¿Dónde piensas pasar la eternidad?
Las memorias de Eudora Welty, la narradora del sur de EE UU

La palabra heredada eudora welty Impedimenta, Madrid, 2012; 188 páginas
alfonso lópez alfonso
Este libro de memorias de Eudora Welty (1909-2001) es algo más que un libro, es también un sentido homenaje al traductor Miguel Martínez-Lage, fallecido repentinamente en 2011. Martínez-Lage tradujo la voluminosa novela Las batallas perdidas, de la misma Eudora Welty, pero para hacer el trabajo puso una condición: que se reeditara, con su propia traducción, La palabra heredada, recopilación de tres conferencias de 1983 publicadas como libro de memorias al año siguiente y vertidas por él al castellano en 1988 . El traductor no estaba satisfecho con el trabajo, realizado deprisa y corriendo, y quería sacarse la espina. No fue posible complacerle porque, como aclara la nota editorial, «la muerte le pilló de improviso y el trabajo quedó sin concluir», de modo que Impedimenta se encarga de remozar y reeditar el libro para cumplir el deseo del traductor.
La memoria es ese instante en el que bailan muy juntos lo pasado y lo presente, los vivos y los muertos, Eudora Welty lo sabía muy bien, y por eso recordaba lo que siendo niña había leído en un viejo libro: «Si hemos de ser grandes, aprendamos primero a ser buenos».

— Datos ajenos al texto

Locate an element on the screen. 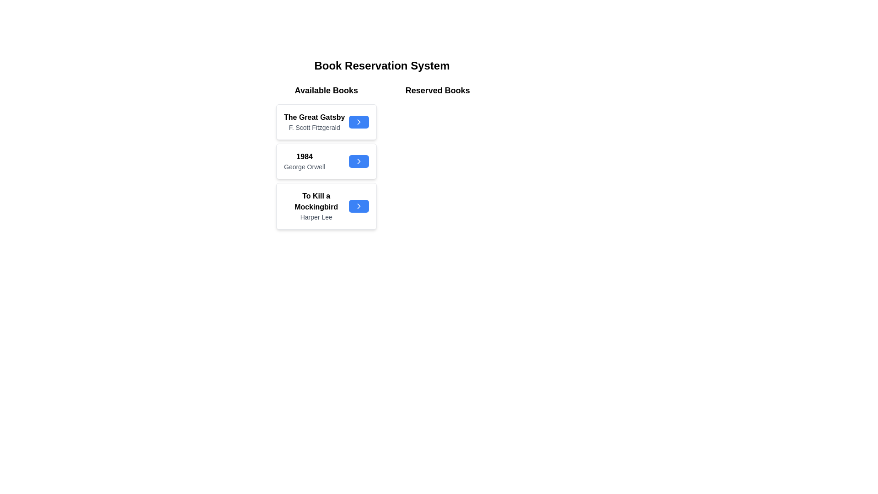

Eudora Welty, una de las patas más robustas en que se apoya la narrativa sureña de los Estados Unidos, nació y murió en Jackson, Mississippi. Allí aprendió a escuchar, a observar y a contar. De la tierra fértil del sur por la que se mueven los personajes de Mark Twain, William Faulkner, Harper Lee o Flannery O'Connor, supo empaparse para imprimirle a sus cuentos cierta pegajosa quietud, una desarrollada sensibilidad y esa inigualable precisión con la que están escritos. Su primer trabajo, como fotógrafa publicista para la agencia estatal de la Administración Laboral -una de las medidas de Roosevelt para combatir la Gran Depresión-, le permitió viajar por todo Mississippi y ver las condiciones en que vivía la gente. Pero además, Eudora había salido reiteradamente de casa durante la infancia para visitar a sus abuelos maternos en Virginia Occidental (»un montañés será siempre libre», le repetía su madre) y a los paternos en Ohio, y también para educarse en la Universidad de Wisconsin y en la Columbia de Nueva York; por eso no es de extrañar que muchos de los mejores pasajes de estas memorias tengan que ver con esos viajes, y muy especialmente con los viajes en tren: «El destino, cuando el tren está parado, se percibe solo como un sueño pretérito». El modo, tan anglosajón, en el que expone su árbol genealógico es tan atractivo como el tono entre contenido y evocador con el que rememora su partida de Jackson para irse a Nueva York:
«Tus amigos venían y se despedían de ti agitando las manos como si les estuvieras abandonando para siempre. La última visión de la ciudad era la de un viejo edificio de madera oscura, coronado por un letrero pintado a mano, iluminado por una lámpara de gas, que proclamaba: '¿Dónde piensas pasar la eternidad?'. Y cuando el tren te devolvía a casa, ese era también el letrero que te daba la bienvenida».